What we saw was runners, runners everywhere. Every shape, every size, every ability. You couldn’t tell the half runners from the full. Fans and families of runners, many thousands more.
Two things.
Thing one- Why not Omaha? What differentiates our country cousin up north? Duluth’s population is a pittance, 86,000, compared to Omaha’s 443,000. Go ahead, ask yourself, you already know the answer.
Thing two- We didn’t see a single 13.1, 26.2, 50K, 100K, Angry Beaver, or any other type of cock-a-doodle-decal adorning these athlete’s windows. We didn’t see a single pair of headphones, not one!

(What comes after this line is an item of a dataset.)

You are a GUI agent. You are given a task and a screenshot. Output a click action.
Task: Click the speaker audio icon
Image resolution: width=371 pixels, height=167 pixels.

We didn’t see fanny packs.
What we saw was Real Runners. We saw their expectations of a fast, beautiful course with support from top to bottom. We saw runners that had no worries about running on a sidewalk. We saw runners that didn’t have to jump curbs or run on grass or deal with community bikers insisting the road was theirs. We saw Real Competition.
We saw a Real Race.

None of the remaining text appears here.